Welche Rolle spielten die Bewohner: innen, wenn es um die Dekarbonisierung geht? Wie macht man ihnen den Abschied von der Gastherme schmackhaft?

Das sehe ich recht entspannt. Wir haben bei der Zentralisierung Anschlussquoten von sieben bis acht Prozent pro Jahr und bislang gar keine negativen Erfahrungen. Wichtig ist gute, bewohnerorientierte Information. Manche Bewohner:innen buchen sofort einen Anschlusstermin an die Gemeinschaftstherme, andere wollen noch warten. Das heißt: Die Bewohner: innen sehen es als Angebot, welches sie in ihre Lebensplanung einordnen und das sie – wenn es für sie opportun erscheint – in Anspruch nehmen.
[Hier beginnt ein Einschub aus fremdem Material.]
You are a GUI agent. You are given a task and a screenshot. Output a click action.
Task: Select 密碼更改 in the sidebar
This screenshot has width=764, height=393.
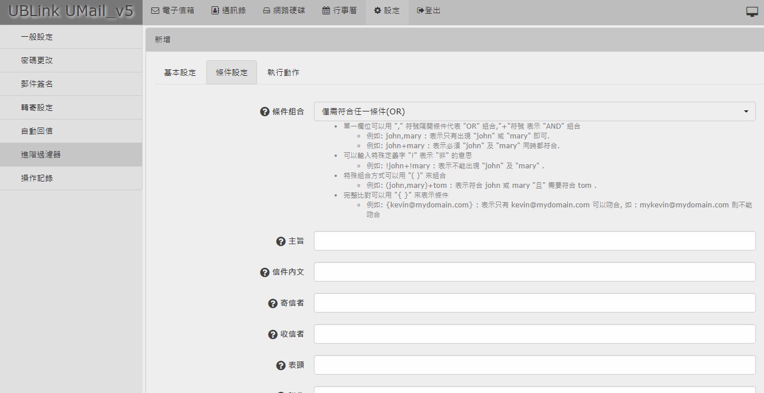[x=37, y=60]
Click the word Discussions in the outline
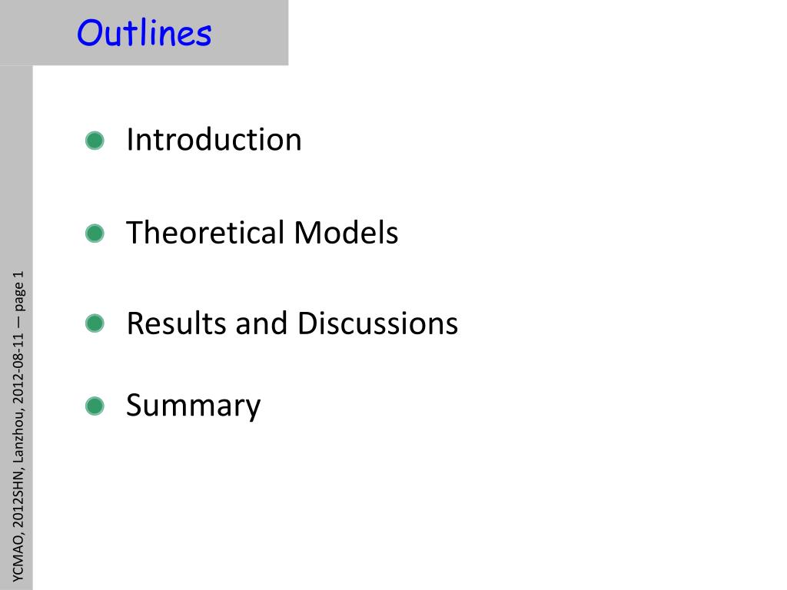Viewport: 787px width, 590px height. [x=377, y=323]
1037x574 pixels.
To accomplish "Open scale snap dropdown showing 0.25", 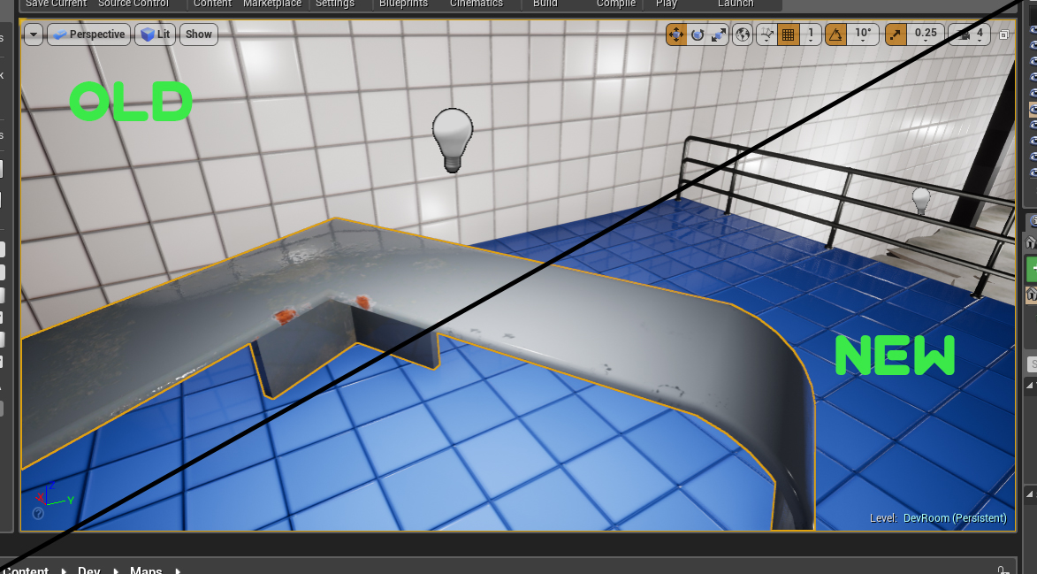I will [x=926, y=34].
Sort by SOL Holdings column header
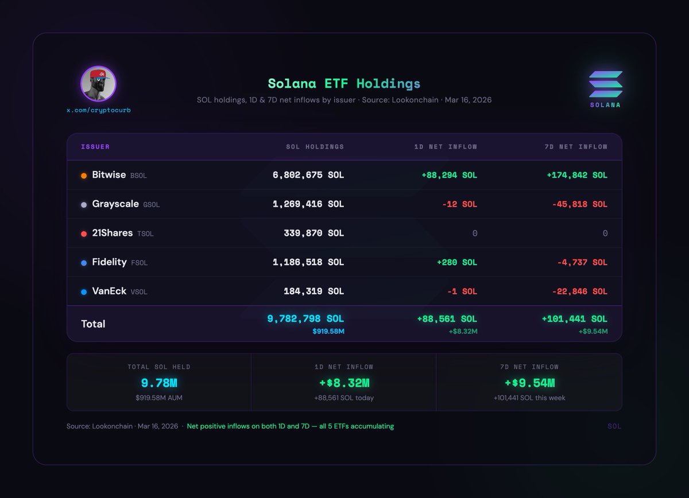689x498 pixels. pos(315,147)
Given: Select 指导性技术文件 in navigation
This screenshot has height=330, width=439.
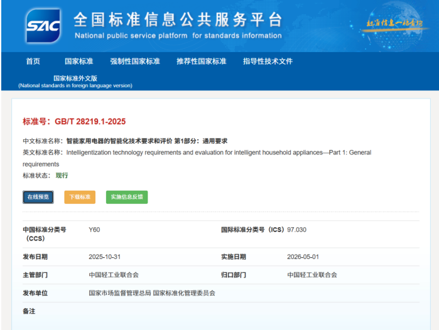Looking at the screenshot, I should click(x=268, y=61).
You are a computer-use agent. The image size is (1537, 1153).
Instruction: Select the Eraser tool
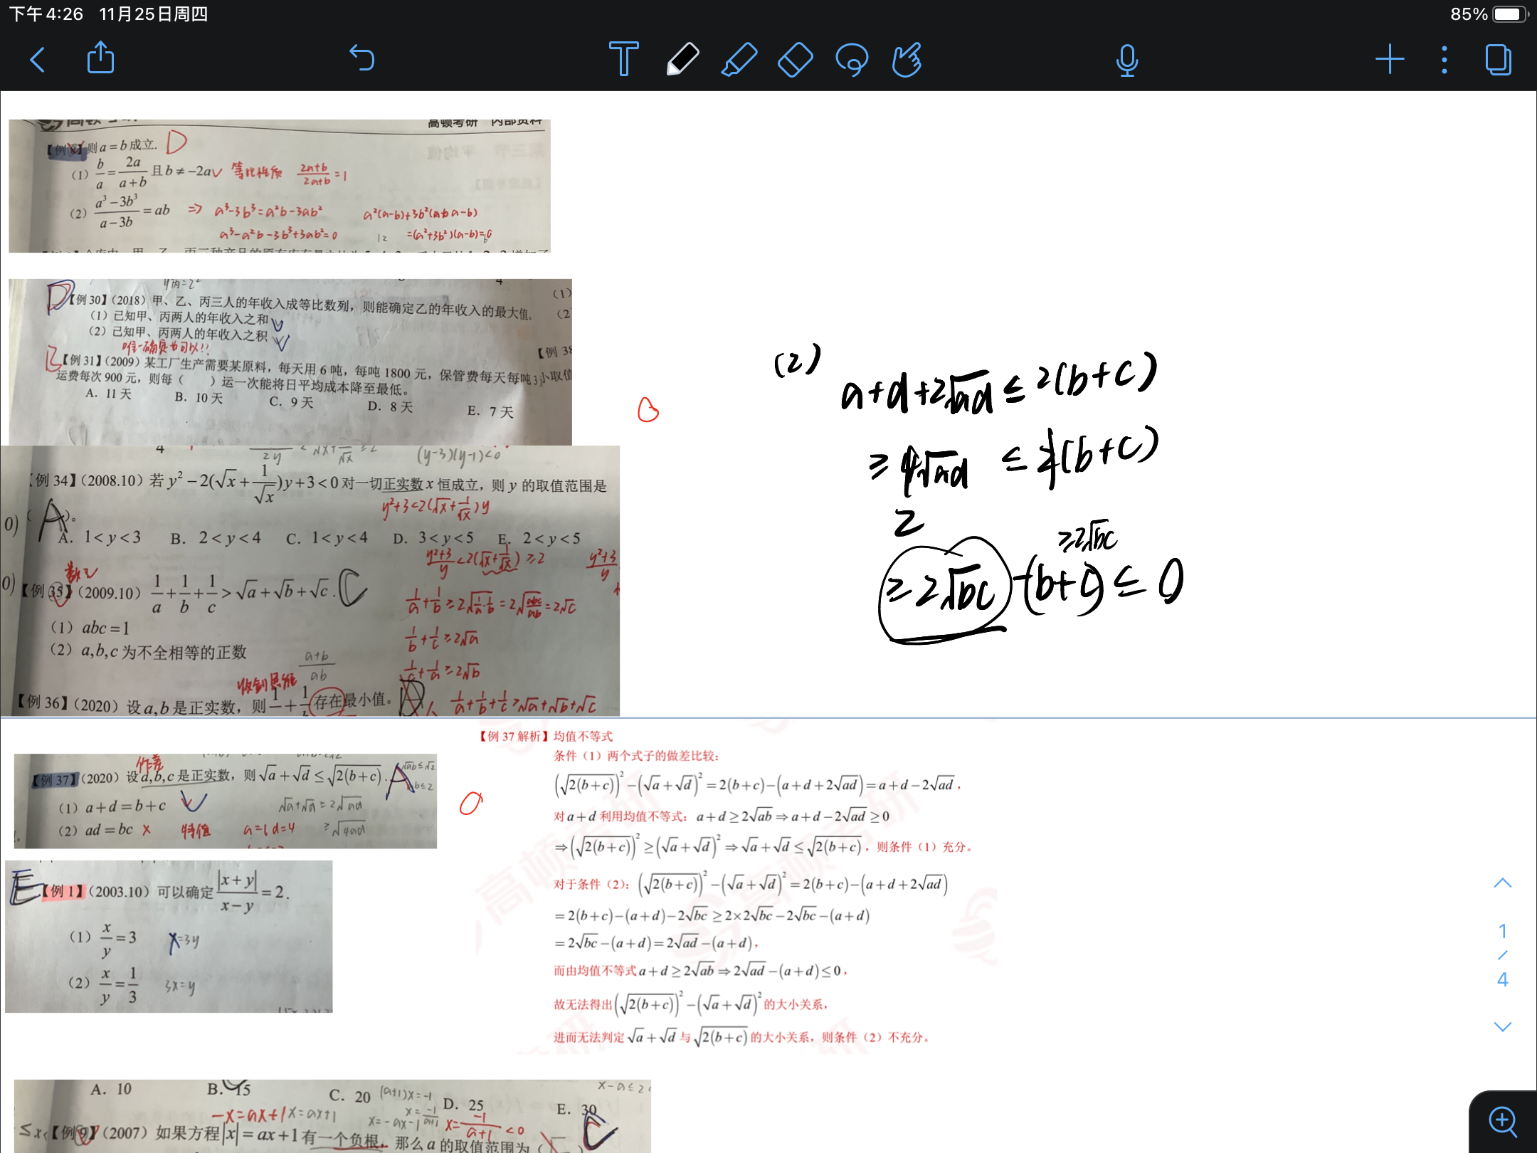click(x=795, y=59)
Wenn sie sich nicht anschließen, bleibt alles beim Alten. Mit dem Unterschied: Irgendwann wird es für die Bewohner:innen, die sich nicht an die Gemeinschaftstherme anschließen, viel teurer. Aber das ist die freie Entscheidung jedes einzelnen.
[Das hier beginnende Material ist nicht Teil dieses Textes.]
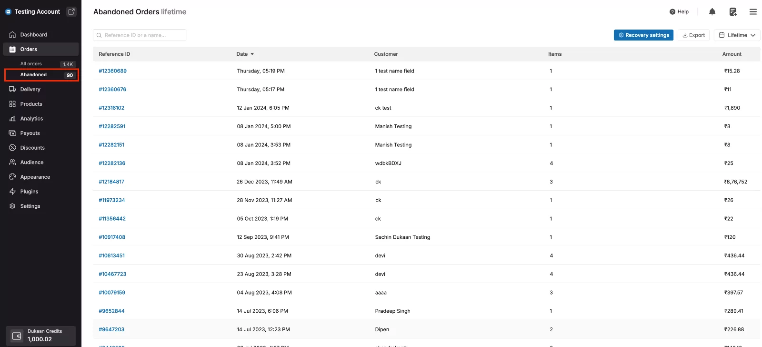Open the external store link icon

pyautogui.click(x=71, y=11)
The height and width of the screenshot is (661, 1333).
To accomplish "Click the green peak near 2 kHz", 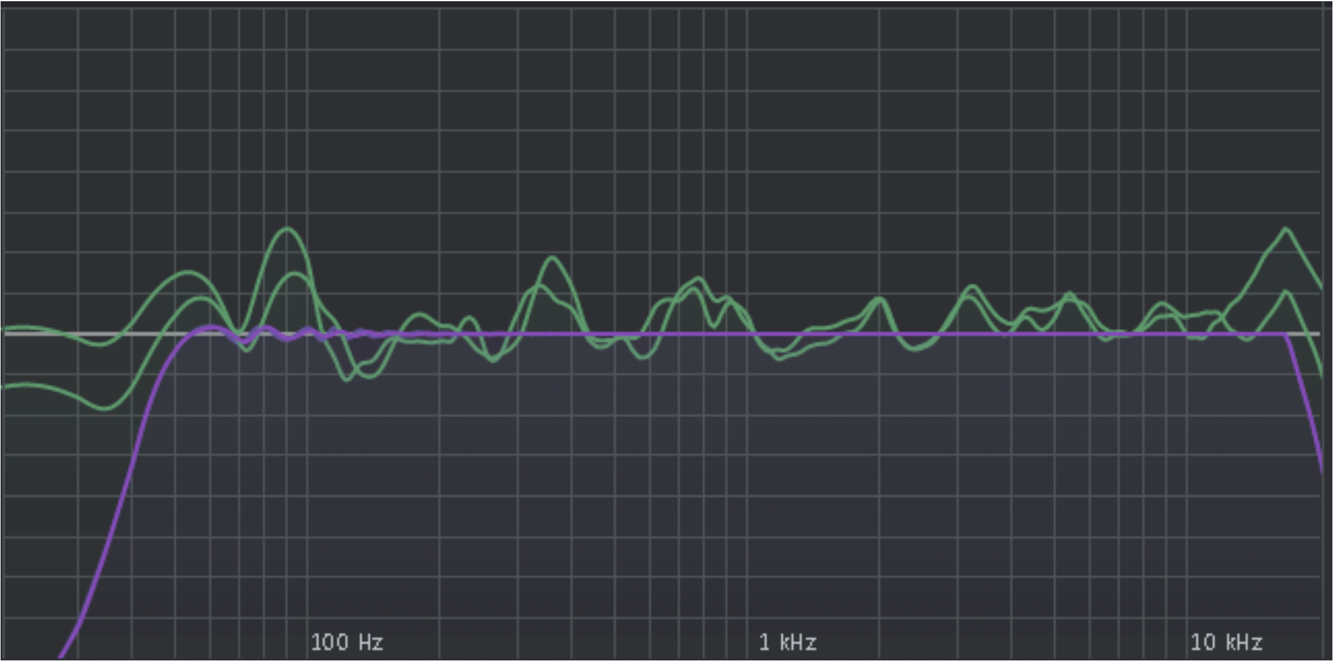I will 878,298.
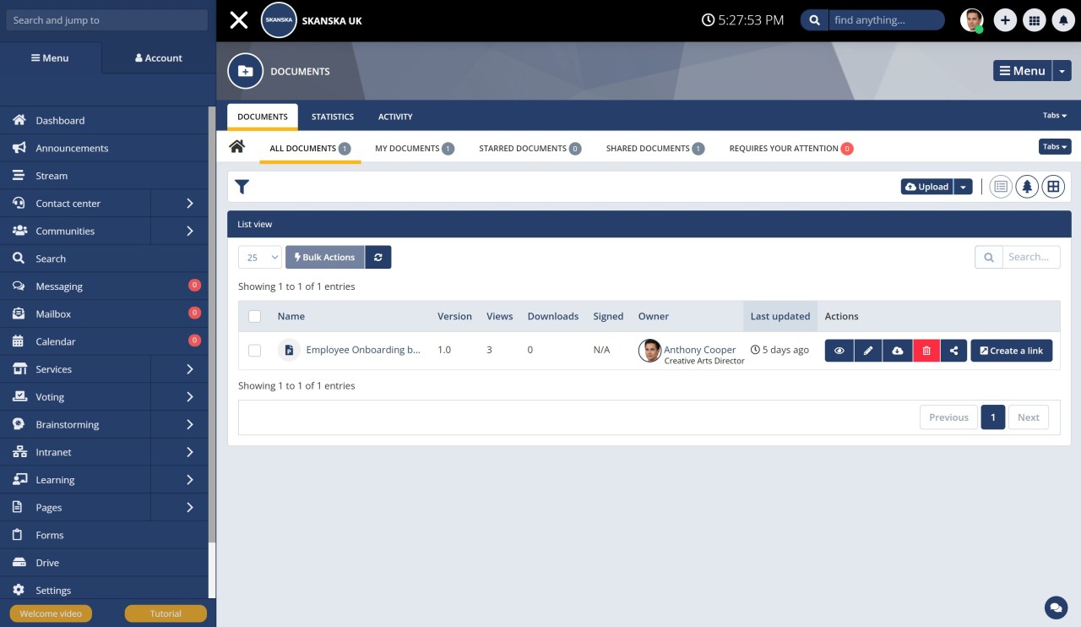The width and height of the screenshot is (1081, 627).
Task: Download the Employee Onboarding document
Action: [x=897, y=351]
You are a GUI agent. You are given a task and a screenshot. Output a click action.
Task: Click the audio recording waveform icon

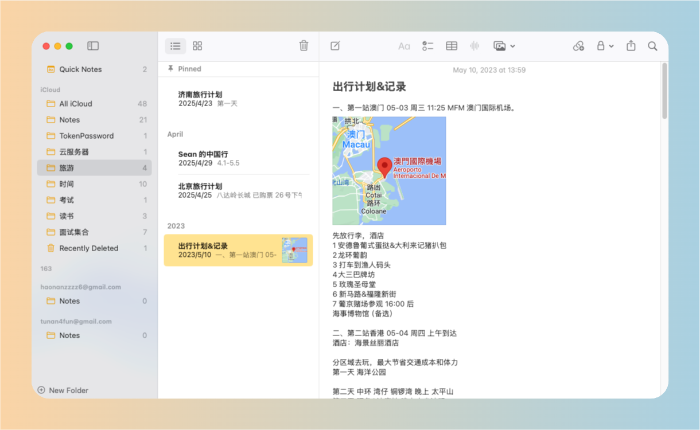475,46
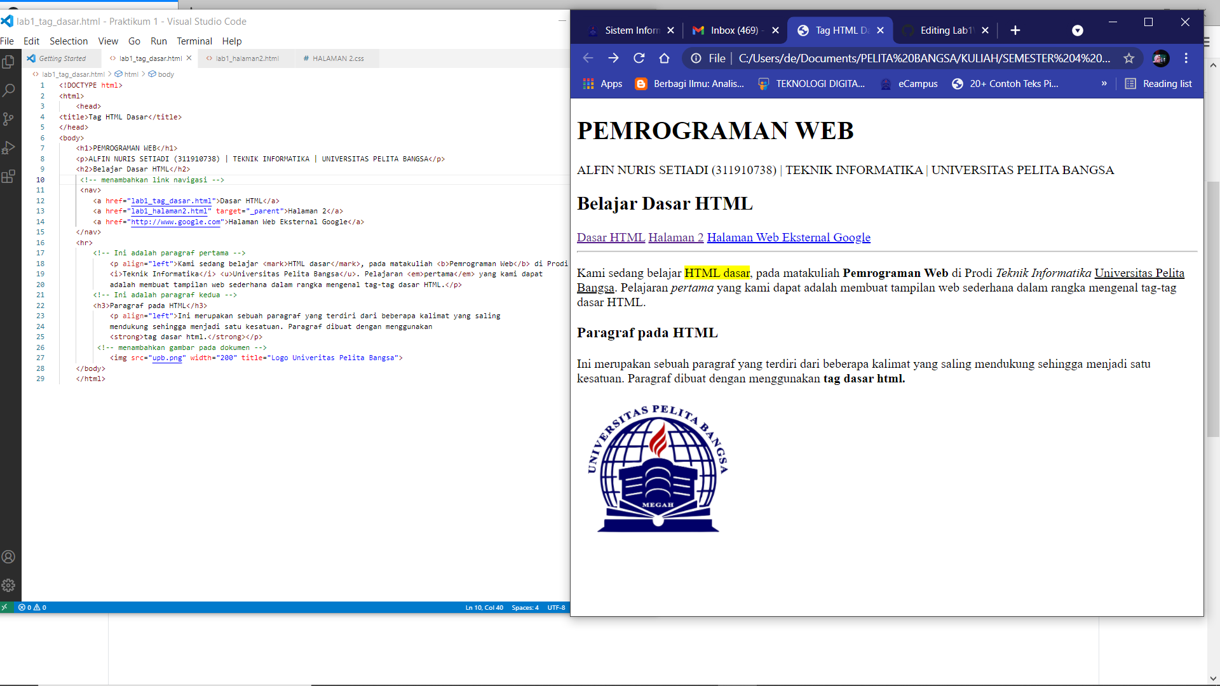Navigate back in the browser

(x=588, y=58)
Welche Rolle spielen Pilotprojekte bei der Vorbildwirkung?

Wir sind insgesamt an 28 Forschungsprojekten beteiligt. Das bindet natürlich Ressourcen und ist aufwendig, aber dieser Aufwand hat sich gelohnt. Denn das, was wir uns im Zuge dieser Prozesse angeeignet haben, ist unbezahlbar. So viel wie in den letzten zwei Jahren werden wir in unserem Leben nie wieder lernen können. Auch dank einer tollen Mannschaft, die stark in all diese Forschungsprojekte involviert war.

Neben den Sanierungen wird immer noch gebaut. Was sind Ihre Diagnosen und Prognosen für den Neubau?

Der Neubau stagniert ein bisschen, und das liegt vor allem am Mangel an Grundstücken zu erschwinglichen Konditionen und auch an fehlenden Widmungen. Es war sehr klug von der Stadt, die Widmung „geförderter Wohnbau“ einzuführen, weil sie die Erwartungshaltung der Grundbesitzer:innen dämpft und nachhaltig leistbaren Wohnraum sicherstellt. Der zweite ist, dass die Stadt über den Wohnfonds Liegenschaftsbevorratung betreibt.

Ernst Bach, gelernter Maschinenschlosser, Absolvent der HTL für Maschinenbau und Betriebstechnik und ausgebildeter Immobilientreuhänder, ist seit 1991 bei der Sozialbau tätig. Er fungierte als Geschäftsführer der HOB (Hausservice Objektbewirtschaftungs GmbH) und war als Leiter der Abteilung „Allgemeine Dienste“ für die Hausverwaltung zuständig. 2015 rückte er in den Vorstand auf, heute ist er Vorstandsvorsitzender und Direktor für das Bestandsmanagement.

Lassen sich Klimaziele und Leistbarkeit unter einen Hut bringen, oder muss man irgendwo Abstriche machen und Kompromisse eingehen?

Ich glaube nicht, dass die Energiewende am Neubau scheitert. Die Bauteilaktivierung war früher ein großer Kostentreiber, heute nicht mehr. Wenn man heute ein paar Erdsonden unter den Bodenplatten installiert, treibt das die Kosten nicht dramatisch in die Höhe. Aber wenn wir alle Grundstücke zupflastern, wird sich die Lebensqualität reduzieren. Meiner Meinung nach wird es künftig deutlich mehr Nachverdichtung und Aufstockungen brauchen, die die Politik natürlich entsprechend auch subventionieren sollte.

Voriges Jahr ist das geplante Erneuerbare- Wärme-Gesetz nicht zustande gekommen. Brauchen wir strenge gesetzliche Rahmenbedingungen, oder lässt sich die Energiewende eher mit Anreizen umsetzen?

Ich kenne jetzt niemanden, der nicht weiß, was wirklich zu tun wäre. Die Frage ist, wie man politische Mehrheiten schafft, die das Umsetzen ermöglichen. Die Welt braucht nicht die Aussage von Herrn Bach, um zu wissen, was zu passieren hat. Der Weg und das Ziel sind allen klar.